Click each step to trace through a multi-agent workflow — from triage to specialized agent to final response.

Select a scenario and click "Run" to trace the agent workflow…
🔗

LangChain, LangGraph & LlamaIndex

The broader orchestration ecosystem — chains, graphs, and retrieval

LangChain was created by Harrison Chase in October 2022, less than a month before ChatGPT launched. It became the first widely-adopted framework for building LLM applications, introducing the concept of "chains" — composable sequences of LLM calls, tool uses, and data transformations. LangGraph (2024) extended this with a graph-based execution model for cyclic, stateful workflows — essential for agents that loop and branch. LlamaIndex by Jerry Liu (originally GPT Index, 2022) focused specifically on connecting LLMs to data — the definitive framework for RAG systems.

LangChain: Best for linear and branching workflows. Its LCEL (LangChain Expression Language) provides clean syntax for composing retrieval, prompting, and output parsing. Strong for RAG pipelines, extraction chains, and structured output workflows.
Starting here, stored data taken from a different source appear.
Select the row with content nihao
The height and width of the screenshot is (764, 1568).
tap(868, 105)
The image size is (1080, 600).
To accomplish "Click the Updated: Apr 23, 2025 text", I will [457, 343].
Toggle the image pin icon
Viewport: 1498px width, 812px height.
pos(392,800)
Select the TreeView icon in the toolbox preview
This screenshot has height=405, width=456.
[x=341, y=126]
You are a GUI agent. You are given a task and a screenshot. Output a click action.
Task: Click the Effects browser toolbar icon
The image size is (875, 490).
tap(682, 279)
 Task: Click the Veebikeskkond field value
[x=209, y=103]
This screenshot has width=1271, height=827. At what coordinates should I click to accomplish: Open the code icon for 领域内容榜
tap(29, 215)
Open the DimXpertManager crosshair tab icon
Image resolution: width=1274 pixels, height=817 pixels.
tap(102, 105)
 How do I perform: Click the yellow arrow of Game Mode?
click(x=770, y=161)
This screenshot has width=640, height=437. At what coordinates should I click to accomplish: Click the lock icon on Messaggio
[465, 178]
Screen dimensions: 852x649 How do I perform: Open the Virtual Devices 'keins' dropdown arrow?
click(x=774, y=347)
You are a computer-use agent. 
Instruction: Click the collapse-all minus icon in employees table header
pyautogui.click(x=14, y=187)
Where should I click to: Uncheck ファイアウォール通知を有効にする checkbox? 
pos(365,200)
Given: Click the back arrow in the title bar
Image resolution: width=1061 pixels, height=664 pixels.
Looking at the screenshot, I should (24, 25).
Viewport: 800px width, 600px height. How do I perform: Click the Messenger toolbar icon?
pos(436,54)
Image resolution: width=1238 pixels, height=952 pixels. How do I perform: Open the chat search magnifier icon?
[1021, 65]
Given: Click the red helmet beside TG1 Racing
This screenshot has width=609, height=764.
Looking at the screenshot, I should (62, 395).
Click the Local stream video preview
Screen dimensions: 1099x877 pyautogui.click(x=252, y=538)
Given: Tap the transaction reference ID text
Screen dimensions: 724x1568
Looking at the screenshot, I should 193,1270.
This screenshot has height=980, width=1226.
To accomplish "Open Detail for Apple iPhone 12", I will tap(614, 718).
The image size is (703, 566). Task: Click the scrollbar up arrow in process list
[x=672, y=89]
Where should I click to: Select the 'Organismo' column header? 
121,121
LangGraph: The agent-building layer. Uses directed graphs with nodes (functions) and edges (routing logic). Supports cycles (agent loops), persistence (state checkpoints), and human-in-the-loop patterns. Ideal for multi-step agents that need to iterate.

LlamaIndex: The data framework. Best-in-class for ingesting documents from 160+ sources, chunking, indexing, and retrieving. If your application is primarily about connecting an LLM to data, LlamaIndex is often the fastest path.

Layman's Terms

LangChain is like a recipe cookbook — it gives you step-by-step instructions for combining AI ingredients. LangGraph is a flow chart builder — when decisions need to loop back or branch, it handles the complexity. LlamaIndex is a librarian — it's the best at organizing and finding information in your documents so the AI can use it.

Explain Like I'm 10

LangChain is like train tracks — it moves your AI from station to station in order. LangGraph is like a choose-your-own-adventure book — the AI can go different directions and even loop back. LlamaIndex is like a super-organized binder with tabs — it helps the AI find the exact page of information it needs!